The good news - the dance I like on a Tuesday is back after a long break, so I can get back on track with fitness and go 2/3 times a week. Sickness in December stalled my weight loss efforts a little, and January sluggishness, so I have sort of just maintained since early December, and need to kick it up a gear. In all honesty there were times when battling porn cravings as well as food seemed too much, but I am no longer having cravings for porn and I really hope that is a permanent shift. My sister has been doing a 20 minute a day yoga challenge, and I am tempted as have a lot of aches and pains in my back and neck so it would be great if i can find the energy and time to do that. I enjoy yoga when I make myself do it.
In theory, with PMO gone, and it is GONE, I should have a lot of extra time and energy. Doing things like that, reading, studying, exercising, dating, should be a piece of cake. However I have to watch my tendency to just fall into bed after work and stick netflix on, even if sometimes that feels like all i can manage. I just want to take a minute to celebrate that sentence - PMO is gone! I actually believe it for once, which is a damn miracle. I am releasing fetish thoughts and associating all that crap with pain so it is getting easier as well. I am totally convinced that the key to this shift was my beliefs around porn and fetish..and realising that they were false (especially that it is pleasure..) There is a lot to celebrate!

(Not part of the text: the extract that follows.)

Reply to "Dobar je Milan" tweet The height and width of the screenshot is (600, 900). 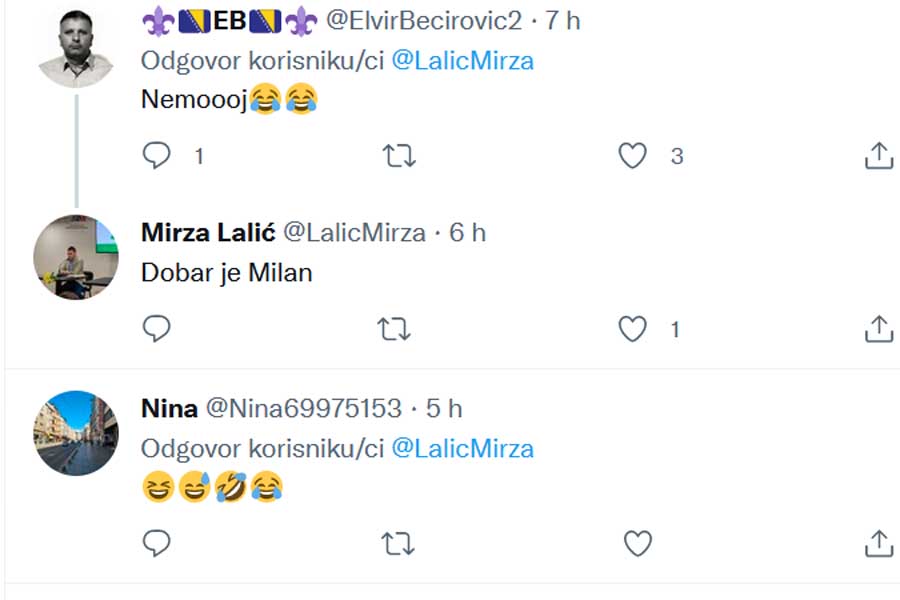tap(157, 328)
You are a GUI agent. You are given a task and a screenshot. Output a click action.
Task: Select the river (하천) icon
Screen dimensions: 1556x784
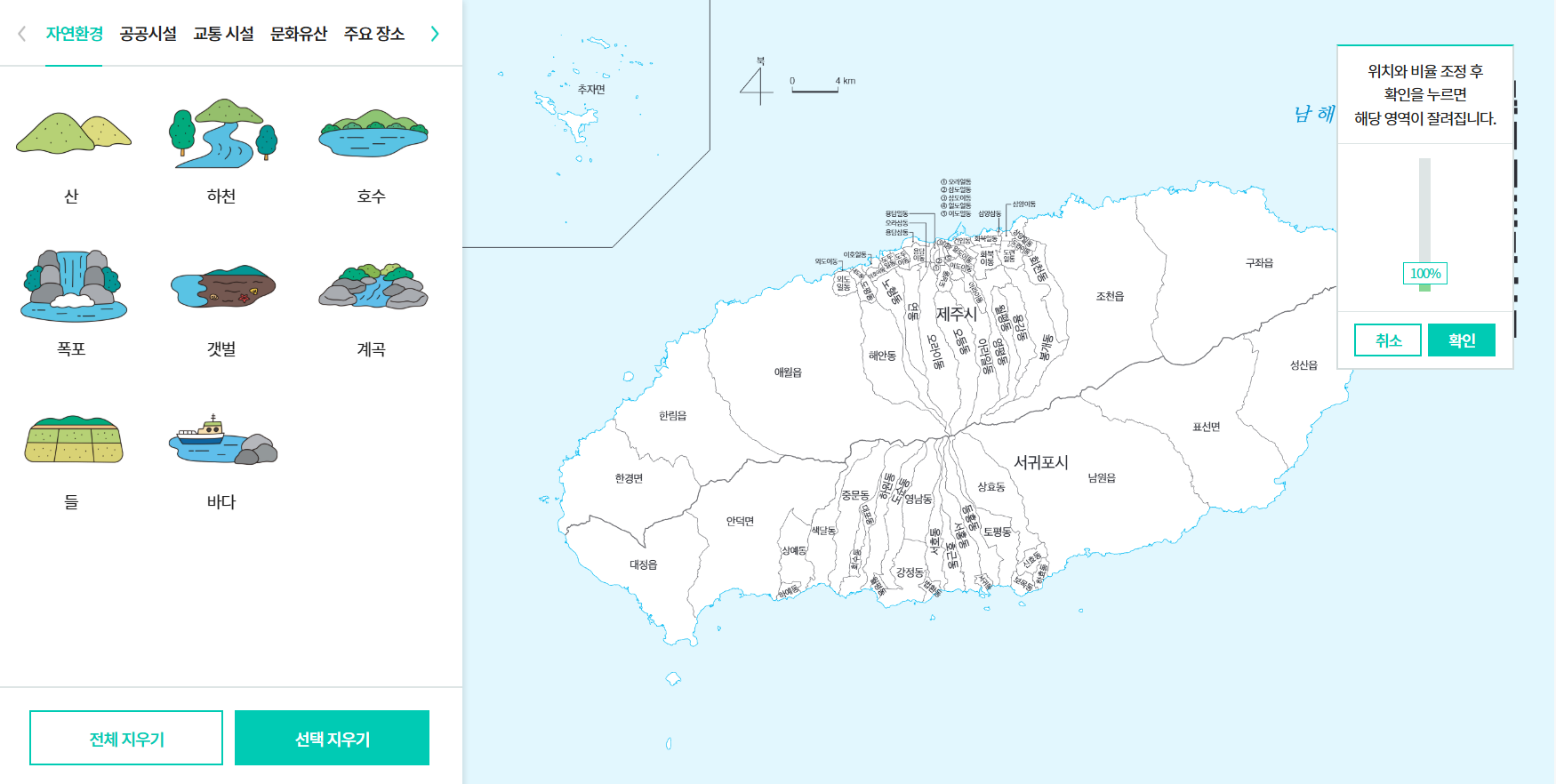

Reading Easy Peasy Method - highly recommend it. Might post some interesting points and thoughts about it later.
 

Nico

Active Member
In a rush as I have to go to the dentist, to re-fix a large filling for the fourth time and also fix another hole. Last time she was literally drilling right into a nerve, and couldn't understand why it was so painful. I booked a day off, so at least I can come home and chill afterwards. I haven't had much time at home so got some chores to do and life admin. Its interesting I associate that kind of thing with pain, even though i usually feel good afterwards, like the exact opposite of porn binges. My calves are playing up again, was painful at dance and am hobbling today, but I will keep going and working up a sweat, just have to move differently.
Life is going pretty well though, hitting my previous all time high today which feels good, work is going pretty well, seeing some results at last from all the time I have spent banging my head against a wall with guys who are stuck using hard drugs or drinking. Manager is pleased with me, clients are changing, and so am I. Got a few dates arranged.
I tried some light M this morning as I had MW, but no O, and it wasn't going as smoothly as last time so I just let it go, literally! I might journal more later, as the dentist might trigger the reward type thinking..
 

Nico

Active Member
Thinking about the time hole that happens after long shifts, when I am exhausted. Not every night, but a lot of free time gets wasted now by tv or youtube instead of porn. I have to find ways to boost my energy levels and be more productive, or at least find healthier ways to relax and recuperate. It feels like there is so much i want to do and change, so instead of beating myself up I will take baby steps. Exercise, meditation, recovery work, study, creative projects, business work.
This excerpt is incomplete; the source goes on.